Tropical Storm Mirinae is bringing wind and heavy rain as it moves inland over northern Vietnam. At 5:00 p.m. EDT on Wednesday the center of Tropical Storm MIrinae was located at latitude 20.4°N and longitude 105.6°E which put it about 45 miles (70 km) south of Hanoi, Vietnam. Mirinae was moving toward the west-northwest at 10 m.p.h. (16 km/h). The maximum sustained wind speed was 45 m.p.h. (70 km/h) and there were wind gusts to 60 m.p.h. (95 km/h). The minimum surface pressure was 993 mb.

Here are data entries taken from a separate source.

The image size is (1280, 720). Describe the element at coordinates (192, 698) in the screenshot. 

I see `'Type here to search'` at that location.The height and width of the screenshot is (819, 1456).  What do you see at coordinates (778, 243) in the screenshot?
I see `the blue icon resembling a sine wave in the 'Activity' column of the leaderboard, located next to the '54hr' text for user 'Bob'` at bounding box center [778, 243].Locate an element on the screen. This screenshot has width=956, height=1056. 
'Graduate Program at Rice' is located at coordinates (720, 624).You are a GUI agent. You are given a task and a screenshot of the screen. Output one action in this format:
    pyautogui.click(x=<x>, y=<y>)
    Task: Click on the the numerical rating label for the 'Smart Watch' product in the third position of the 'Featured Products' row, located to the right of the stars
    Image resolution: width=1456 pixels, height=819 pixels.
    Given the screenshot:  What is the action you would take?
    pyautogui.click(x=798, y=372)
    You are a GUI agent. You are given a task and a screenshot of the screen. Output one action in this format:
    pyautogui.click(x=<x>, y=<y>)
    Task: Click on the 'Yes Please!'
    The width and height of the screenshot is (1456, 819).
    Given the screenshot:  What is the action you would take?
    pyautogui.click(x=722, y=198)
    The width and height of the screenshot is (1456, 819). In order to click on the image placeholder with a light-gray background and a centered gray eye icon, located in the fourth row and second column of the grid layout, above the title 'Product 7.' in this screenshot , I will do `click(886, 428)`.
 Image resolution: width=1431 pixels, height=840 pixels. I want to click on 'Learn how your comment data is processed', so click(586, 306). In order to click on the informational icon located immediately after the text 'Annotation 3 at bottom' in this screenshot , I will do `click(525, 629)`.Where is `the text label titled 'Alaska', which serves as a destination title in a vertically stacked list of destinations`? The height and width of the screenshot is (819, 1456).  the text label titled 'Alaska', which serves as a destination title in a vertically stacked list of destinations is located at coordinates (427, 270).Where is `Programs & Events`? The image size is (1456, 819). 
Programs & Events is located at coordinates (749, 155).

As it moved over the Gulf of Tongking, Tropical Storm Mirinae intensified rapidly during the final few hours before it made landfall on the coast of northern Vietnam. Microwave and infrared satellite imagery indicates that an eye developed in the center of circulation and a circular ring of strong thunderstorms surrounded the eye. Tropical Storm Mirinae may have been near typhoon intensity at the time it made landfall.
Tropical Storm Mirinae has weakened somewhat as it moved inland over northern Vietnam. However, it does still exhibit a very well organized, circular structure. The upper level divergence has been more impressive than it has been at any time during the existence of Mirinae. The strongest winds are occurring near the core of the tropical storm and in rainbands over the open water of the Gulf of Tongking. Mirinae will gradually weaken further as the circulation spins down over land.
Tropical Storm Mirinae will produce very heavy rain as it moves across northern Vietnam toward northern Laos. The rapid intensification and improved structure of Mirinae mean that the rain will be heavier and will continue for a longer period. Heavy, persistent rainfall will create the potential for serious flash flooding.